··· Records for this exercise ···
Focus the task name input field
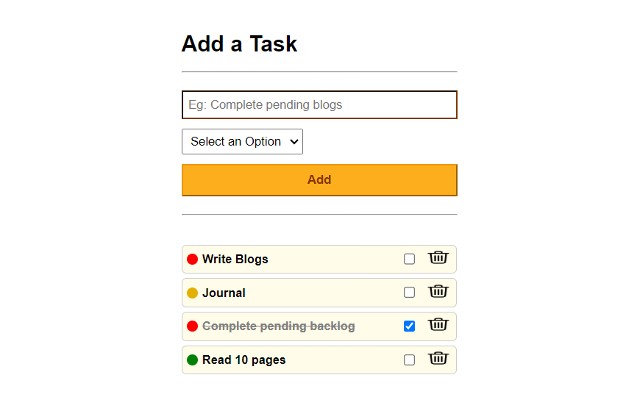The width and height of the screenshot is (640, 400). click(319, 105)
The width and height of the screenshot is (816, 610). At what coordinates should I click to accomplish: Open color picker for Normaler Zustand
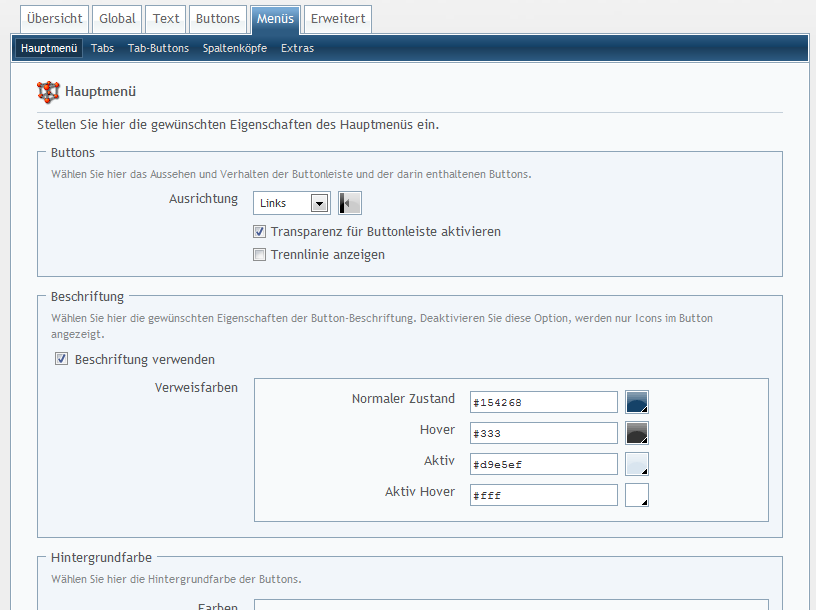click(x=637, y=402)
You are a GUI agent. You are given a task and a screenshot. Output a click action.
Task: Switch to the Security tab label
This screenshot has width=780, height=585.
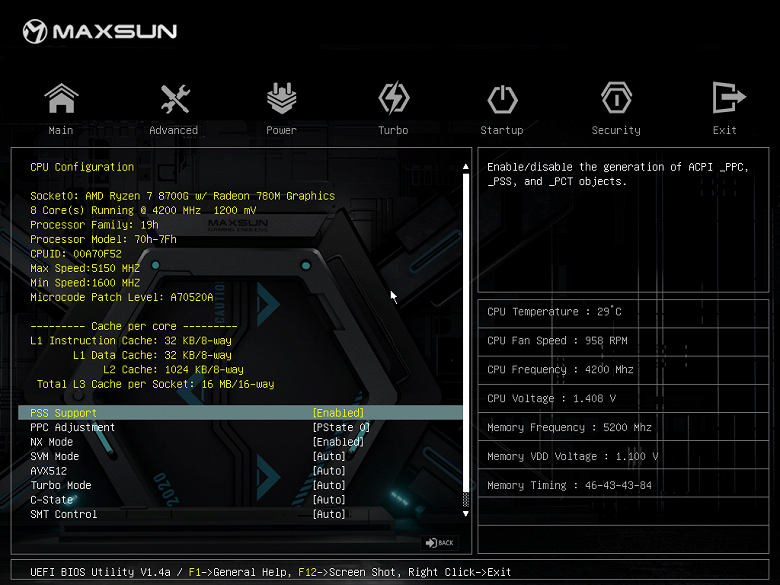coord(616,130)
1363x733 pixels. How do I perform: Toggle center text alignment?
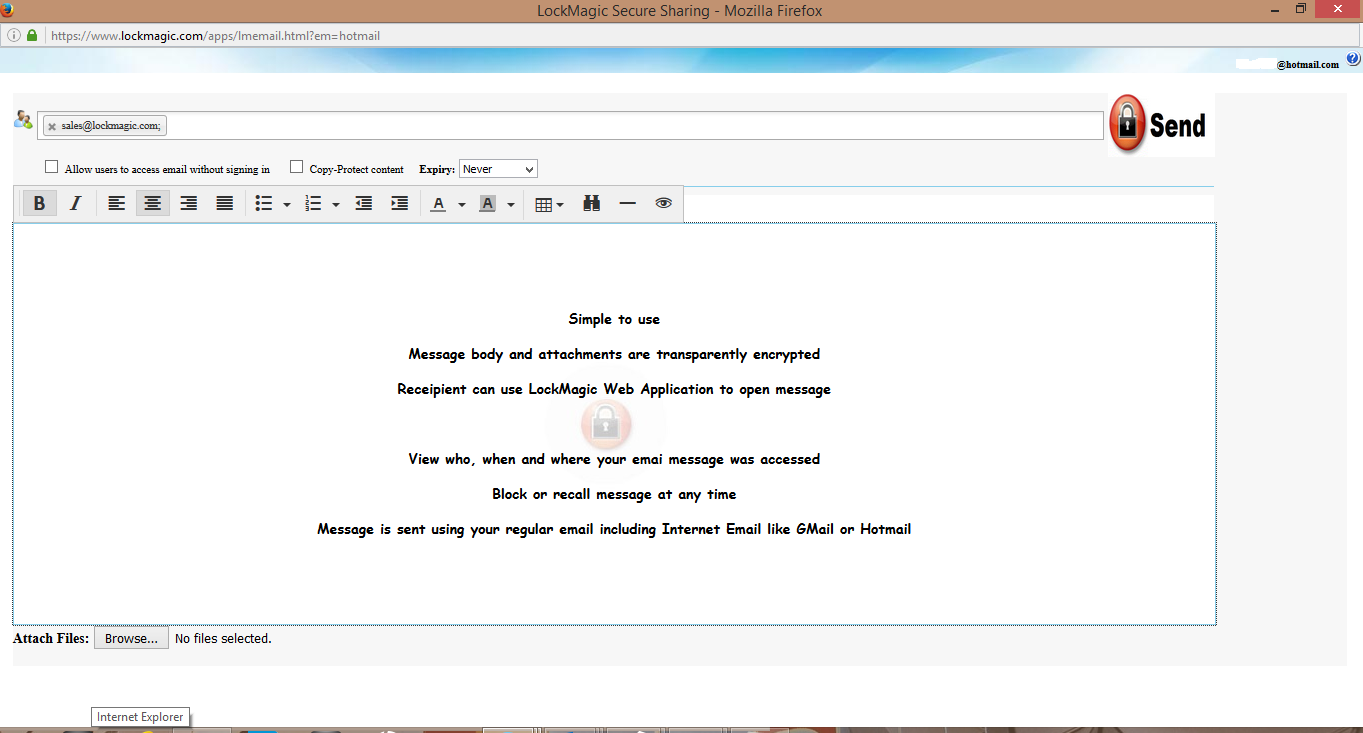click(x=152, y=202)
···
Exercise goal ▸
Output every entry exactly, leaving out pictures.

Result for this task ▸
Focus the task name input field
The width and height of the screenshot is (640, 400). click(319, 105)
The width and height of the screenshot is (816, 610). At what coordinates should I click to accomplish: Open color picker for Normaler Zustand
click(x=637, y=402)
You are a GUI agent. You are given a task and a screenshot. Output a click action.
Task: Switch to the Security tab label
This screenshot has width=780, height=585.
coord(616,130)
1363x733 pixels. How do I perform: Toggle center text alignment?
click(x=152, y=202)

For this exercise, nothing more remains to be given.